There is a dearth of evidence examining the impact of newly licensed cancer medicines on therapy. This information could otherwise support clinical practice, and promote value-based decision-making in the cancer drug market.Objective
To evaluate the comparative therapeutic value of all new cancer medicines approved by the US Food and Drug Administration (FDA) and the European Medicines Agency (EMA) between 2003 and 2013.Design, Setting, and Participants
We used a narrative synthesis approach to systematically synthesize and analyze English, French, and Australian health technology assessments (HTAs) of all new cancer medicines licensed in the United States and Europe between 2003 and 2013.Interventions
Sixty-two new molecular entities with a primary oncology indication.Main Outcomes and Measures
Overall survival (OS), quality of life (QoL), and safety.Results
Of the 62 new active cancer molecules approved by the FDA and EMA between 2003 and 2013, 53 were appraised by English, French, or Australian HTA agencies through May 2015. Of these 53 drugs, 23 (43%) increased OS by 3 months or longer, 6 (11%) by less than 3 months, and 8 (15%) by an unknown magnitude; there was no evidence to suggest that the remaining 16 (30%) increased OS over best alternative treatments.

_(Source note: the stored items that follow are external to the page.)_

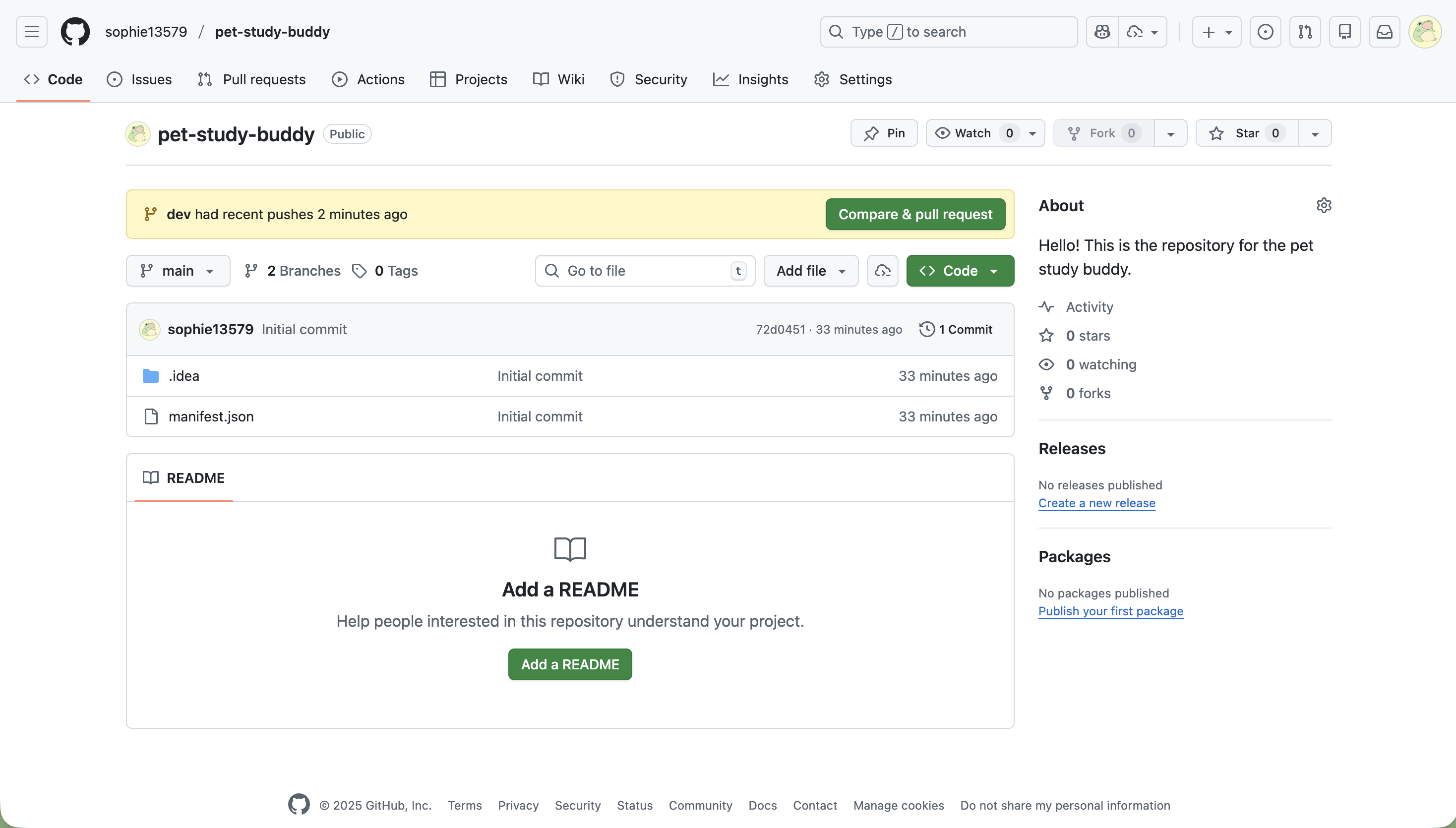This screenshot has width=1456, height=828.
Task: Open the notifications inbox icon
Action: [1384, 32]
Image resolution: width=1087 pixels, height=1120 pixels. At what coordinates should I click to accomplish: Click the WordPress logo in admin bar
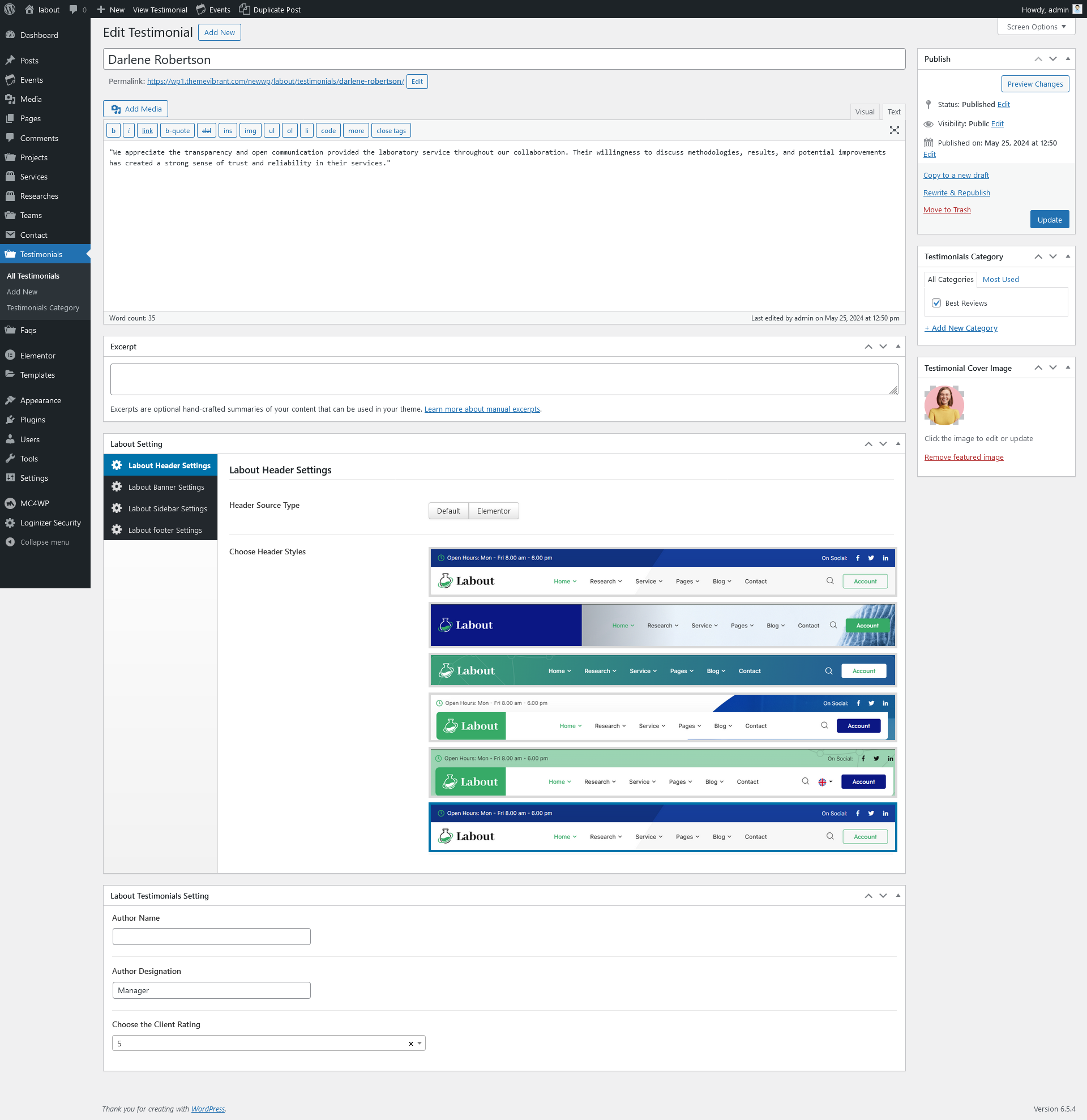pyautogui.click(x=10, y=9)
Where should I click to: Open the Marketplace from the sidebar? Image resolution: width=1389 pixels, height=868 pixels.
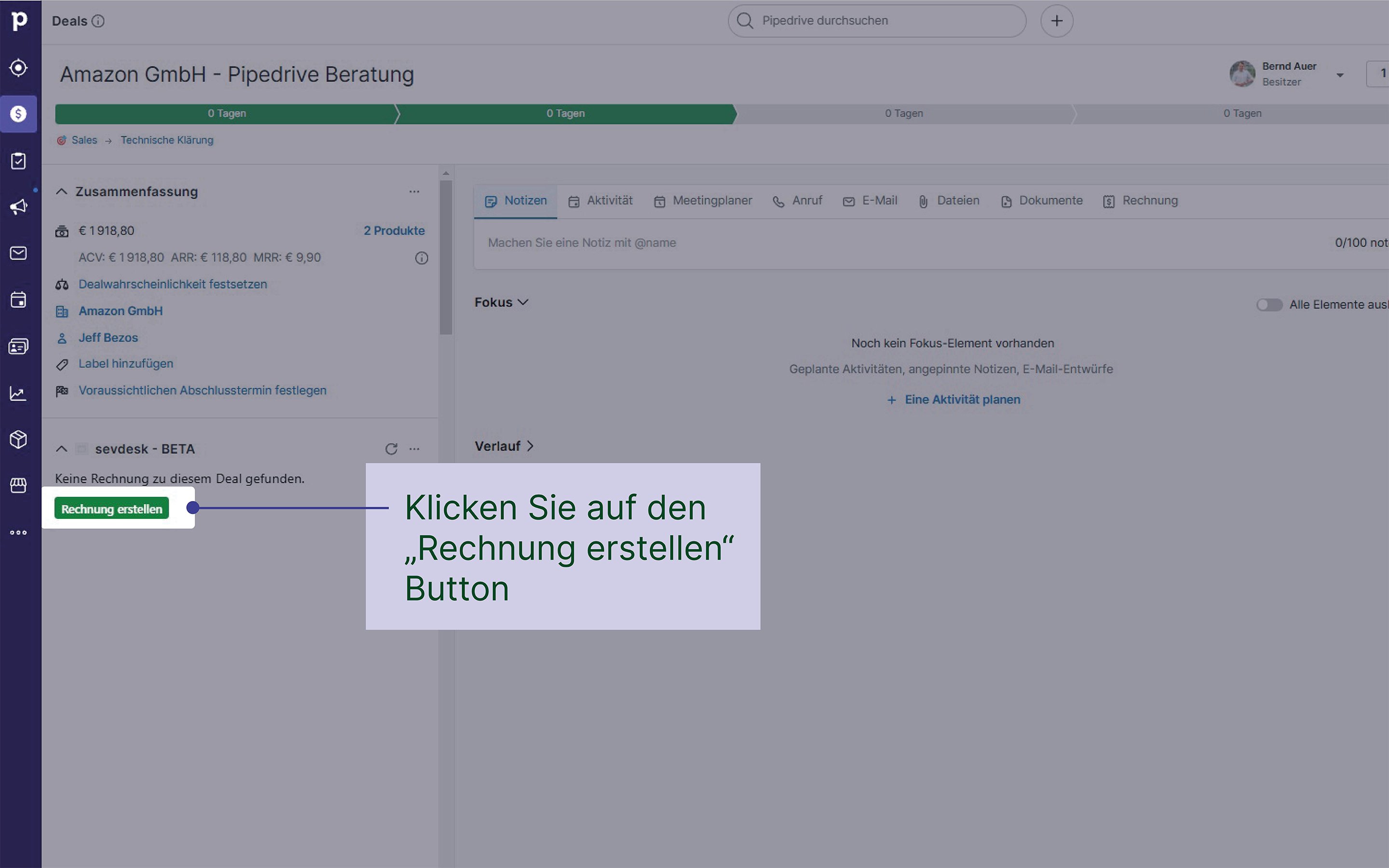pos(18,485)
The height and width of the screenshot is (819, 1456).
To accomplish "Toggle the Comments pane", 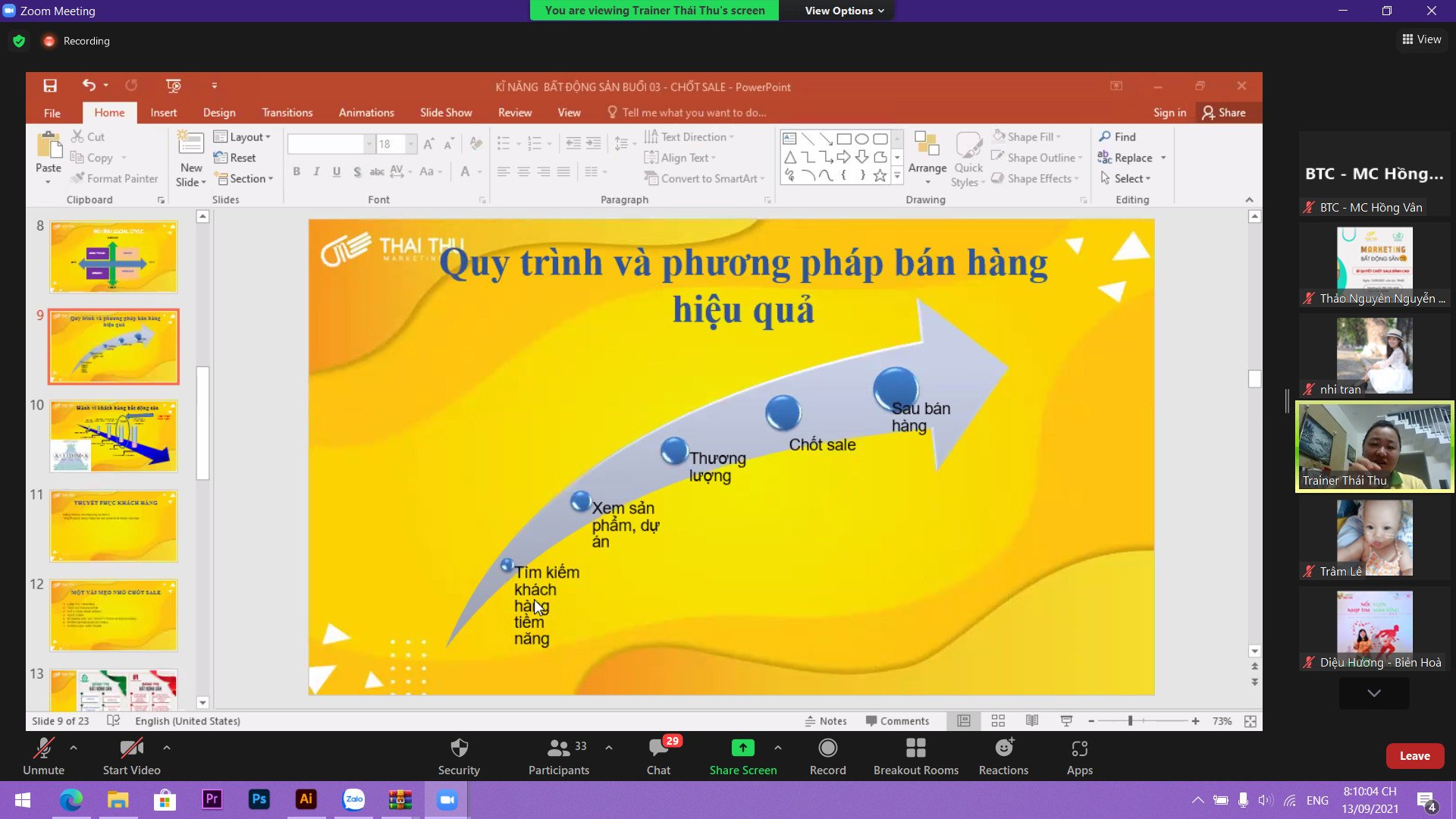I will tap(899, 720).
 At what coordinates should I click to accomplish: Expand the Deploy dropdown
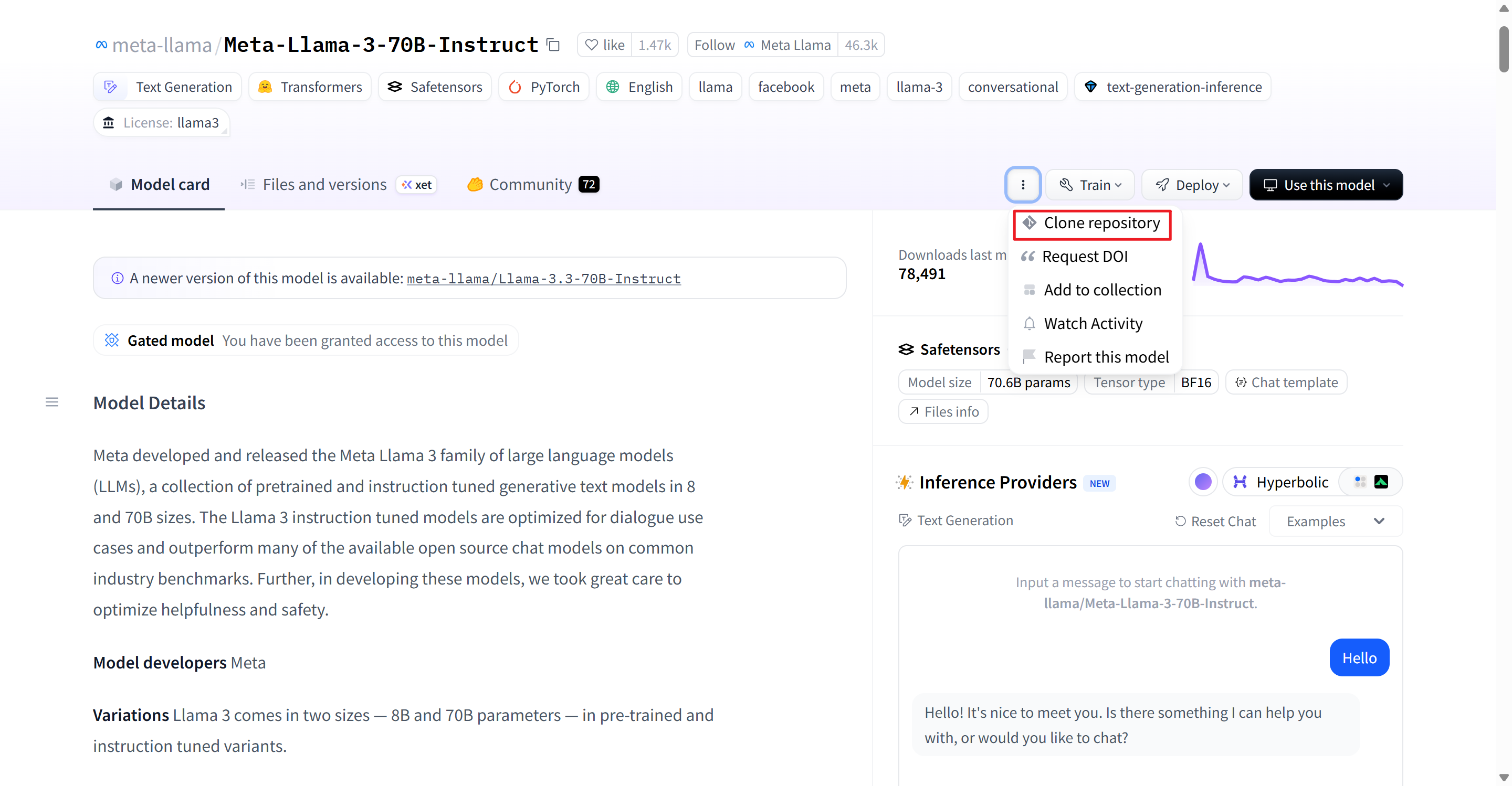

Where overall survival gains could be quantified, all new cancer drugs were associated with a mean (SE) total increase in OS of 3.43 (0.63) months over the treatments that were available in 2003. Drug-related improvements in OS were, however, widely distributed across therapeutic targets—ranging between 0 (thyroid, ascites) and 8.48 months (breast cancers)—and were sometimes based on modeled data, indirect or nonactive comparisons, or nonvalidated evidence. Although 22 (42%) of 53 new medicines were associated with an increase in QoL, 24 (45%) were also associated with reduced patient safety. Of the 53 new cancer drugs, 42 (79%) were associated with at least some improvement in OS, QoL, or safety.Conclusions and Relevance
Although innovation in the oncology drug market has contributed to improvements in therapy, the magnitude and dimension of clinical benefits vary widely, and there may be reasons to doubt that claims of efficacy reflect real-world effectiveness exactly. These findings raise important questions for clinical decision-making and value-based policy.